For the six months ended June 30, 2010, net revenue was $768.9 million, which was an increase of $274.6 million, or 55.5%, from $494.4 million from the same time period in 2009. Net income was $109.8 million, or $0.66 per diluted share, versus net income of $12.4 million or $0.09 per diluted share for the six months ended June 30, 2009. Adjusted Net Income(1) was $146.6 million, or $0.88 per diluted share, which is 19.1% of net revenue versus Adjusted Net Income(1) of $29.8 million, or $0.21 per diluted share, which is 6.0% of net revenue for the same time period in 2009.
Tom Wroe, Chairman and Chief Executive Officer, said, "We had a strong second quarter and we are pleased with our results for the first half of 2010. We continue to execute well by driving both growth and profitability against a backdrop of macro-economic indicators that continue to create uncertainty in the global markets. We are experiencing strong demand for our products and our business model provides good visibility." Mr. Wroe added, "Looking ahead to the third and fourth quarter, we expect to see our normal seasonality combined with growth in demand for our content and emerging market penetration that should enable us to achieve our targeted double-digit growth rate independent of demand levels in the mature markets."
The Company spent $20.3 million, or 5.2% of net revenue, on research, development and engineering related costs in the second quarter of 2010. These costs reside in both the cost of revenue and the research and development lines of the Statement of Operations.
Ending cash balance at June 30, 2010 was $311.2 million.
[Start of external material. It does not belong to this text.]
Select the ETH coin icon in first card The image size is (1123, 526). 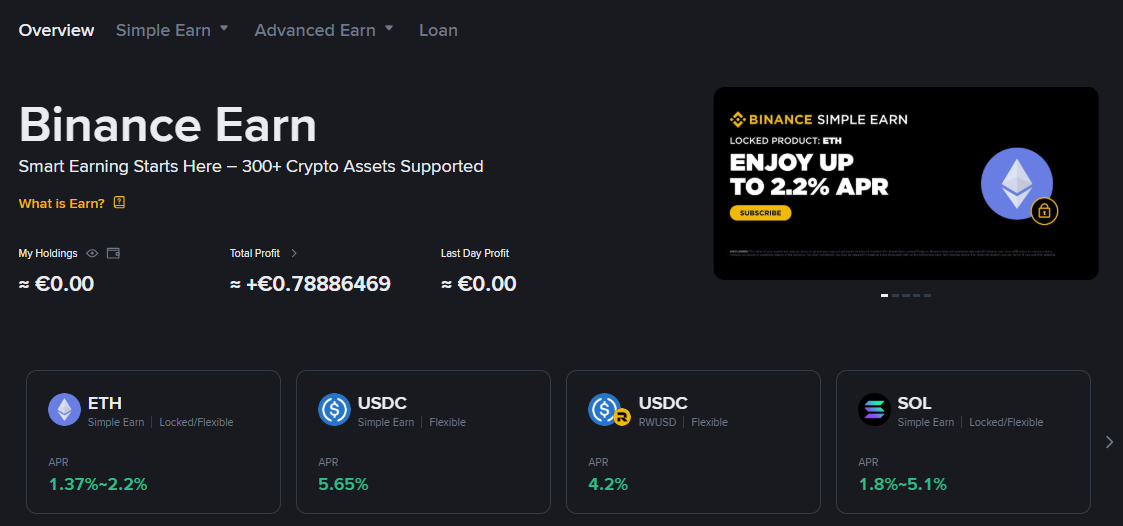pos(64,410)
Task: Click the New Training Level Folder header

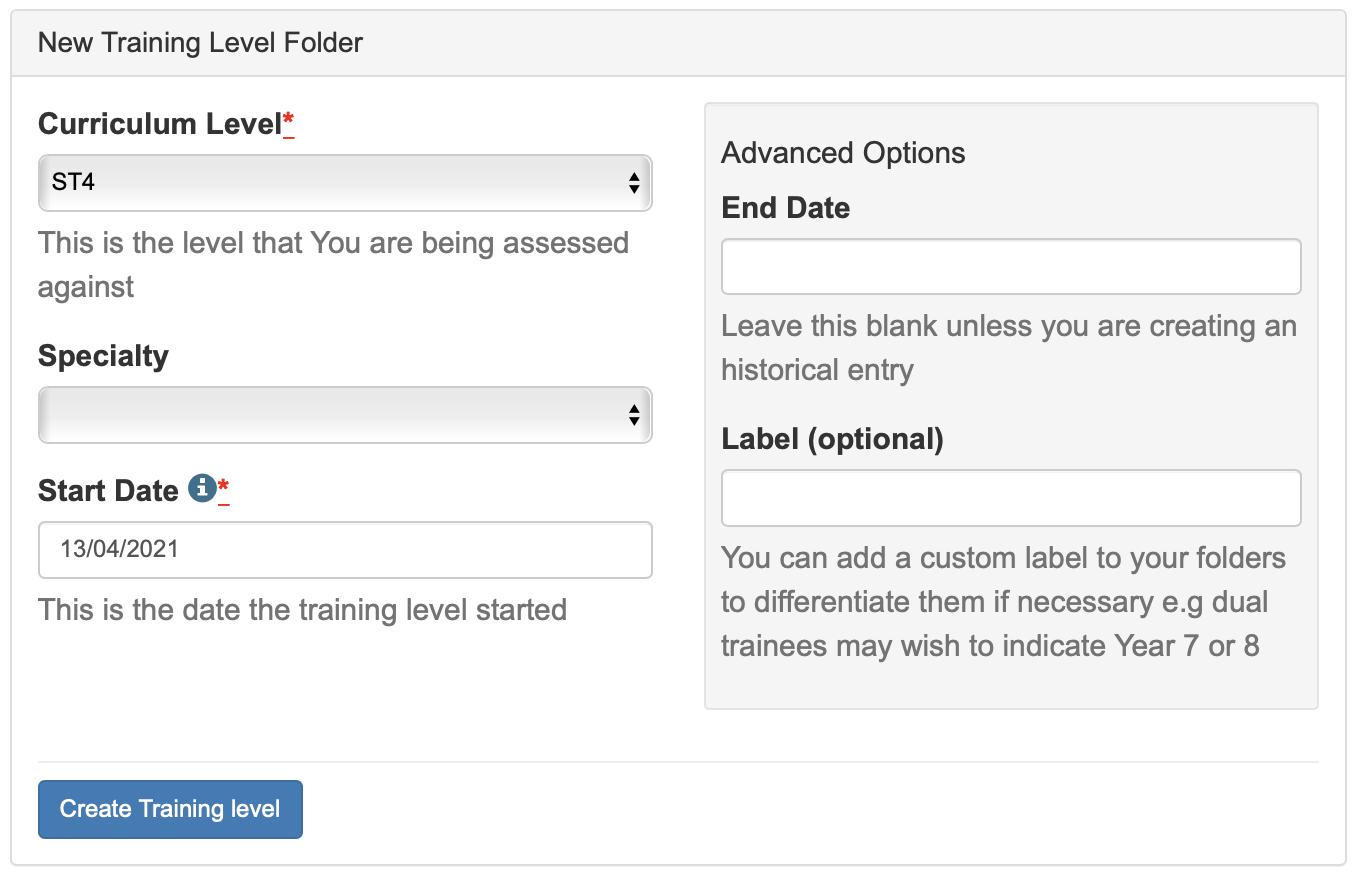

This is significantly lower than the March 31, 2010 ending cash balance of $508.2 million as a result of our use of proceeds from the IPO to pay down debt. During the second quarter the Company generated cash of $53.2 million from operations, used cash of $12.1 million in investing activities and used cash of $238.1 million from financing activities.
The Company's cash conversion cycle, which is defined as days sales outstanding (DSO) plus days on hand inventory (DOH) less days payable outstanding (DPO), was 50.7 days at the end of the second quarter compared to 47.0 days at March 31, 2010.
The Company recorded a tax provision of $14.8 million for the second quarter 2010. Of the $14.8 million, approximately $3.3 million, or 4.2% of Adjusted Net Income(1), relates to taxes that are payable in cash and the remaining tax provision relates primarily to deferred tax expense attributable to amortization of tax deductible goodwill.
The Company's indebtedness at June 30, 2010 was $1.8 billion, excluding capital leases. The Company's net debt(2) was $1.5 billion resulting in a leverage ratio of 3.5x. As of June 30, 2010, the Company was in compliance with all of its financial ratios and reporting covenants included in its debt agreements related to its primary operating subsidiary, Sensata Technologies B.V.
Jeff Cote, Chief Financial Officer, said "We are executing well, and I'm very pleased with our financial results. While we saw some impact to our business as the U.S. dollar strengthened against the Euro during the quarter, we were able to produce strong results. We believe we are very well positioned to stay on track for the remainder of the year and beyond."
Recent Developments
On May 1, 2010, Sensata Technologies B.V. ("ST B.V."), a wholly-owned subsidiary of the Company, completed the announced call of a portion of its 8% Senior Notes and all of its 11.25% Senior Subordinated Notes. The Company redeemed approximately $225 million of principal.
Guidance
The Company said it anticipates net revenue of $360 to $380 million for the third quarter 2010, which represents growth of 19 to 26% over the third quarter 2009 net revenue of $302.5 million. The Company also said it expects to achieve net income of $24 to $28 million, or earnings per share calculated in accordance with generally accepted accounting principles of $0.13 - $0.16 per diluted share in the third quarter 2010. In addition, the Company expects Adjusted Net Income(1) of $72 million to $76 million, or $0.40 - $0.43 per diluted share, for the third quarter 2010. This guidance assumes a share count of 177.8 million for the third quarter 2010. Given the Company's expectation of normal seasonality of a 2 to 4% increase sequentially in the fourth quarter, this translates to full year net revenue of $1.5 to $1.55 billion, which represents a 32 to 37 percent increase from 2009.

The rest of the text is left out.